Text extract =>
▬▬▬

Yes, indeed, it was a small world and a barren one into which they had forced him. But he had his thoughts, and daily as he walked in his confined yard, they were busy with the past, weaving, weaving. What patterns they made, and he, poor one, was sometimes afraid of them! But still they kept on weaving, weaving.
One day, as he walked in his yard, he noticed that between two of the stones there seemed to be something and he looked at it. With the greatest attention he studied it, then he knelt on the rude stones and looked and looked again. His heart beat and his hands trembled, but yet with a touch as gentle as any one could give, he moved a grain or two of soil and there, beneath, was something which the poor captive cried out for joy to see—a tiny plant. As if in a new world, and certainly as if another man, he cared daily for the tender little companion that had come to share his loneliness; he thought of it first in the morning and last at night. He gave it of his supply of water and, as a father, he watched over it.

▬▬▬

(Dataset records)
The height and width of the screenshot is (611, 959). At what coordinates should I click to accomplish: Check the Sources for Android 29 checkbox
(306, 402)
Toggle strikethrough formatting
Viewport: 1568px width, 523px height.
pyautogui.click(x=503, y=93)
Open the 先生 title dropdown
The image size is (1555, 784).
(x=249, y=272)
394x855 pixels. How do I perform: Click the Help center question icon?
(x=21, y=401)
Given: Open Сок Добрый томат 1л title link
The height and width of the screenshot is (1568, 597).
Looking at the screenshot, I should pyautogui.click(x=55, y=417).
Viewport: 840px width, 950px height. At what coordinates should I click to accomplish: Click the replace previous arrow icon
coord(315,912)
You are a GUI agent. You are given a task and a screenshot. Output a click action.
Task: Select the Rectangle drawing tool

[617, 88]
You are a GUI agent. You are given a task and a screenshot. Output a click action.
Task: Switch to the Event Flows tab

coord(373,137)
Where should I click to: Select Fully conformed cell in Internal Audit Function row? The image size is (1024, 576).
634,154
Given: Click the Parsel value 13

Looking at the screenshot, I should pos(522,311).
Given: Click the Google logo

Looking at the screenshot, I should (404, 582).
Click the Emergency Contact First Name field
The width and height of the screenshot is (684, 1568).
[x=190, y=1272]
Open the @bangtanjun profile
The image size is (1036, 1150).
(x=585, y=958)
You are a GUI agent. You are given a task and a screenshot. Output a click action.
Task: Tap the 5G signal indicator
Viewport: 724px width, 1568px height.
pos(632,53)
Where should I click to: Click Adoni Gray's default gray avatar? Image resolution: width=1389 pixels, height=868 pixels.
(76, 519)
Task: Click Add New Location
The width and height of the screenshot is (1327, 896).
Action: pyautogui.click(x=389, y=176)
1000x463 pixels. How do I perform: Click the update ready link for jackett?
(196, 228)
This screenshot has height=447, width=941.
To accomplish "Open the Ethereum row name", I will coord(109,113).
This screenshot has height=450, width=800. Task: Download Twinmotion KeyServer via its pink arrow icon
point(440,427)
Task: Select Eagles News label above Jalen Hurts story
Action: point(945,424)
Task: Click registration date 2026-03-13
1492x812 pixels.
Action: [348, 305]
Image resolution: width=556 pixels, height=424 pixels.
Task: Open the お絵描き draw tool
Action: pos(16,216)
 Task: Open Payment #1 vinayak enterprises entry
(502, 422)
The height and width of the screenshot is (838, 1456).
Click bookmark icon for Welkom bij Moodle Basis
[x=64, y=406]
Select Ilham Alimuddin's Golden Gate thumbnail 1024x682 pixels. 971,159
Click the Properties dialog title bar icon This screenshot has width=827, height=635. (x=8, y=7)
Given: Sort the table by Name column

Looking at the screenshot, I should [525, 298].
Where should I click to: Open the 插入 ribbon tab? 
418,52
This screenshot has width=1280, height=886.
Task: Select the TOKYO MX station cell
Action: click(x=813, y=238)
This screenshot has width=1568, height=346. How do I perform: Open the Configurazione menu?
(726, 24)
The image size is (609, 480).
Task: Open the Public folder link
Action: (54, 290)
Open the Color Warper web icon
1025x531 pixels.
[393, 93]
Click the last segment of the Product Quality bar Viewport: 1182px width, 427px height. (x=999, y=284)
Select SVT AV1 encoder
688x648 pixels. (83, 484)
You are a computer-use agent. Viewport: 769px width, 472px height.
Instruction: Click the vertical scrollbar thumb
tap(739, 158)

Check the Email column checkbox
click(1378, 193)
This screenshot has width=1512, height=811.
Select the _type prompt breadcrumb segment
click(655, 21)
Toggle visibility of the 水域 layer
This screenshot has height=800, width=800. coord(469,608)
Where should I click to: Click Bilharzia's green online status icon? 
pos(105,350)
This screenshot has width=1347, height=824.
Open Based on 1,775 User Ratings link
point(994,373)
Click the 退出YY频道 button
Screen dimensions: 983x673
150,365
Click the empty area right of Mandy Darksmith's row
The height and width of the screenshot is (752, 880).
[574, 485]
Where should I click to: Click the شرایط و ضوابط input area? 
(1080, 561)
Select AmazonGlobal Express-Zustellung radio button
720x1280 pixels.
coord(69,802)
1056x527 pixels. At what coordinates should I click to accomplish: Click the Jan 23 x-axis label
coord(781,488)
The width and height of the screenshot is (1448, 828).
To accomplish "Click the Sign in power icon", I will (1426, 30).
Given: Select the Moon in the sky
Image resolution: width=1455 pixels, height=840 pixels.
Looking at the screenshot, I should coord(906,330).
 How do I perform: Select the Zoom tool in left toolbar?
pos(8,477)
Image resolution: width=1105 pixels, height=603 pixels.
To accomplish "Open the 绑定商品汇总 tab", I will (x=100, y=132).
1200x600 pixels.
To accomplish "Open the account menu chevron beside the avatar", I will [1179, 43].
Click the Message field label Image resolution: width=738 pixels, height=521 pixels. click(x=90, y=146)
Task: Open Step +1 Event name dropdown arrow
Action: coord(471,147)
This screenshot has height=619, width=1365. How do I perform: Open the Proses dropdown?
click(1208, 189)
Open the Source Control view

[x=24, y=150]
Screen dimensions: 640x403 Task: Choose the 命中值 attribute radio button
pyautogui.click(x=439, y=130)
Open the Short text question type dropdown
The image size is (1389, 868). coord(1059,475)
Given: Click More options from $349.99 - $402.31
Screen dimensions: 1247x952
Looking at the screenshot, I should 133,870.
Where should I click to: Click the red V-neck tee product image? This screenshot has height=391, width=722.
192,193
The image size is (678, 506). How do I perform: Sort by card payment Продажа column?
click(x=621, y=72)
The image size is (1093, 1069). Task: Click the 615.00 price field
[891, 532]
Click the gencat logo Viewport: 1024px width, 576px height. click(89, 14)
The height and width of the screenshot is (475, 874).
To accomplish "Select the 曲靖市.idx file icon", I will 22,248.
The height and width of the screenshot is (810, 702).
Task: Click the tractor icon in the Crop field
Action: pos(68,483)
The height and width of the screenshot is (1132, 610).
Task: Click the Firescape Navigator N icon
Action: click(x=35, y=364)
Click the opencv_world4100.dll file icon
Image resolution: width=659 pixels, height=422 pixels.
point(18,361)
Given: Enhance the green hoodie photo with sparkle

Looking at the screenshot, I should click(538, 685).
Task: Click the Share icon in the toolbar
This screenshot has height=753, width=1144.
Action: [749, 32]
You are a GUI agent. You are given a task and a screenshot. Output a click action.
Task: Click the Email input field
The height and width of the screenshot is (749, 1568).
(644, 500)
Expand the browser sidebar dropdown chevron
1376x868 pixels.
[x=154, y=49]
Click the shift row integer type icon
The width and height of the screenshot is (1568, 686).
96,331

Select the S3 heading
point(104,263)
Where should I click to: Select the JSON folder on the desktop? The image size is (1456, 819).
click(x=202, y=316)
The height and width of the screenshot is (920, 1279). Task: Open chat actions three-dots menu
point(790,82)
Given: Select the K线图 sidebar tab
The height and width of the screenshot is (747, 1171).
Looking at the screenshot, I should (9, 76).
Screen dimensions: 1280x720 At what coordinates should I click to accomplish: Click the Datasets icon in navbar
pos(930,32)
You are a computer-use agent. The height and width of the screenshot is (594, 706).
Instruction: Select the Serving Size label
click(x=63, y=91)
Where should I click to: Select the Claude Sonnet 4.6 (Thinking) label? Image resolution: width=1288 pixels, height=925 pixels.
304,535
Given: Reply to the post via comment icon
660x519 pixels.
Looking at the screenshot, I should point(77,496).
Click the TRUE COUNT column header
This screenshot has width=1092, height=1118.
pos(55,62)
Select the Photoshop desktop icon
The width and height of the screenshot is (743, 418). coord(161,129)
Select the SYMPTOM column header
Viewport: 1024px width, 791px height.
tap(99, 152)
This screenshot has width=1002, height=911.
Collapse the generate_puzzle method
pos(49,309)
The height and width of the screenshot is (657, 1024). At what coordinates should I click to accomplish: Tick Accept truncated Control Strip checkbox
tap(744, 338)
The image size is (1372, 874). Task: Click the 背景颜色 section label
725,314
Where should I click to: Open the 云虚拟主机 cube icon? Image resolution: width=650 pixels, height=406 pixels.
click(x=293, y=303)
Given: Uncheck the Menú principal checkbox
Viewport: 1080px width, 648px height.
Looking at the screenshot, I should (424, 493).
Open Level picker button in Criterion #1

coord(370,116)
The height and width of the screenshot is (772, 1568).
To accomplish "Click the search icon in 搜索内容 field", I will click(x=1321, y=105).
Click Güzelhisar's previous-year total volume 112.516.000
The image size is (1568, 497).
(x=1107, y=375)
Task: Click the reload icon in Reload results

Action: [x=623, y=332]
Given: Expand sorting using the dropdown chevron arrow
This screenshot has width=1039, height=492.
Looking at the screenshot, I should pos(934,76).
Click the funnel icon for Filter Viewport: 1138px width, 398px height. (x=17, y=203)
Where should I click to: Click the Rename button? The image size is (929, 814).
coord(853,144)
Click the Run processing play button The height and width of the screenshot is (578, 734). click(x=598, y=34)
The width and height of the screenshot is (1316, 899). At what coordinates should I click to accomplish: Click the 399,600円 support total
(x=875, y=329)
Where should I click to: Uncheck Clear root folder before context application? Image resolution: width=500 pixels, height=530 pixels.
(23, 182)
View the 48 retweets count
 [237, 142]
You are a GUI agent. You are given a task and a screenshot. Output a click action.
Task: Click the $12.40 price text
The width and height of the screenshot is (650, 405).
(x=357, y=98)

▬▬▬

The problem =>
Decide whether each statement below agrees with the passage about the captive and the plant, answering yes or no and quoting the deciding words of the passage.
1. The captive found something between two of the stones in his yard.
2. The captive watered the plant from his own supply of water.
3. The captive thought of the plant only at night.

Result =>
1. Yes: "between two of the stones there seemed to be something"
2. Yes: "He gave it of his supply of water"
3. No: "he thought of it first in the morning and last at night"